▶ **What you need to do**
Write the entries out in full, matching them exactly.

START Extracted material

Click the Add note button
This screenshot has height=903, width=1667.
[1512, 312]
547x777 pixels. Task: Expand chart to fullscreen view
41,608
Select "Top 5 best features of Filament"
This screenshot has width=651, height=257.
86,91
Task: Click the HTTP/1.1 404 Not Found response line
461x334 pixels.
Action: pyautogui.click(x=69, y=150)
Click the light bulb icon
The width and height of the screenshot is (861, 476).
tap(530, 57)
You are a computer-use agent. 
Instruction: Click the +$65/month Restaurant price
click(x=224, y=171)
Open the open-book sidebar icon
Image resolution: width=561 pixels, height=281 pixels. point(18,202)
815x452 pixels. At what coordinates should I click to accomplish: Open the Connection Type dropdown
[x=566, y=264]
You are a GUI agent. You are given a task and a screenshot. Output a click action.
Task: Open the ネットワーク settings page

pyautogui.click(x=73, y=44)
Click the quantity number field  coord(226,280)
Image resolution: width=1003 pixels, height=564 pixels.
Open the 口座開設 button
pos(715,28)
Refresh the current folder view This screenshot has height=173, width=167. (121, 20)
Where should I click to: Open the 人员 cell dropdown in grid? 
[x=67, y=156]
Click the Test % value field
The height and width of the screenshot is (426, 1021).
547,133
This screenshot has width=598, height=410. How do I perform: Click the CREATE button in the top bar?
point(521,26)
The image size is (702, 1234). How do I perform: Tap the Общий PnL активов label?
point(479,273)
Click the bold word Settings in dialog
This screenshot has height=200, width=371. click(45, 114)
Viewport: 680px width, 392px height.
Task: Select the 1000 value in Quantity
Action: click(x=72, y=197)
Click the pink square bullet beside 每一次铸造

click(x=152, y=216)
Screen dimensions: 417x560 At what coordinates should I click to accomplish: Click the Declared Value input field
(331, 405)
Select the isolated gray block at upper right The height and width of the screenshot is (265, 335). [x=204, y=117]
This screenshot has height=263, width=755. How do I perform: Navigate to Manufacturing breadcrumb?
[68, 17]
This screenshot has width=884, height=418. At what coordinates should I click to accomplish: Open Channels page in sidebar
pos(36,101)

END Extracted material

▶ **Written solution**
Click the Add note button
This screenshot has height=903, width=1667.
[1512, 312]
547x777 pixels. Task: Expand chart to fullscreen view
41,608
Select "Top 5 best features of Filament"
This screenshot has width=651, height=257.
86,91
Task: Click the HTTP/1.1 404 Not Found response line
461x334 pixels.
Action: pyautogui.click(x=69, y=150)
Click the light bulb icon
The width and height of the screenshot is (861, 476).
tap(530, 57)
You are a computer-use agent. 
Instruction: Click the +$65/month Restaurant price
click(x=224, y=171)
Open the open-book sidebar icon
Image resolution: width=561 pixels, height=281 pixels. point(18,202)
815x452 pixels. At what coordinates should I click to accomplish: Open the Connection Type dropdown
[x=566, y=264]
You are a GUI agent. You are given a task and a screenshot. Output a click action.
Task: Open the ネットワーク settings page

pyautogui.click(x=73, y=44)
Click the quantity number field  coord(226,280)
Image resolution: width=1003 pixels, height=564 pixels.
Open the 口座開設 button
pos(715,28)
Refresh the current folder view This screenshot has height=173, width=167. (121, 20)
Where should I click to: Open the 人员 cell dropdown in grid? 
[x=67, y=156]
Click the Test % value field
The height and width of the screenshot is (426, 1021).
547,133
This screenshot has width=598, height=410. How do I perform: Click the CREATE button in the top bar?
point(521,26)
The image size is (702, 1234). How do I perform: Tap the Общий PnL активов label?
point(479,273)
Click the bold word Settings in dialog
This screenshot has height=200, width=371. click(45, 114)
Viewport: 680px width, 392px height.
Task: Select the 1000 value in Quantity
Action: click(x=72, y=197)
Click the pink square bullet beside 每一次铸造

click(x=152, y=216)
Screen dimensions: 417x560 At what coordinates should I click to accomplish: Click the Declared Value input field
(331, 405)
Select the isolated gray block at upper right The height and width of the screenshot is (265, 335). [x=204, y=117]
This screenshot has height=263, width=755. How do I perform: Navigate to Manufacturing breadcrumb?
[68, 17]
This screenshot has width=884, height=418. At what coordinates should I click to accomplish: Open Channels page in sidebar
pos(36,101)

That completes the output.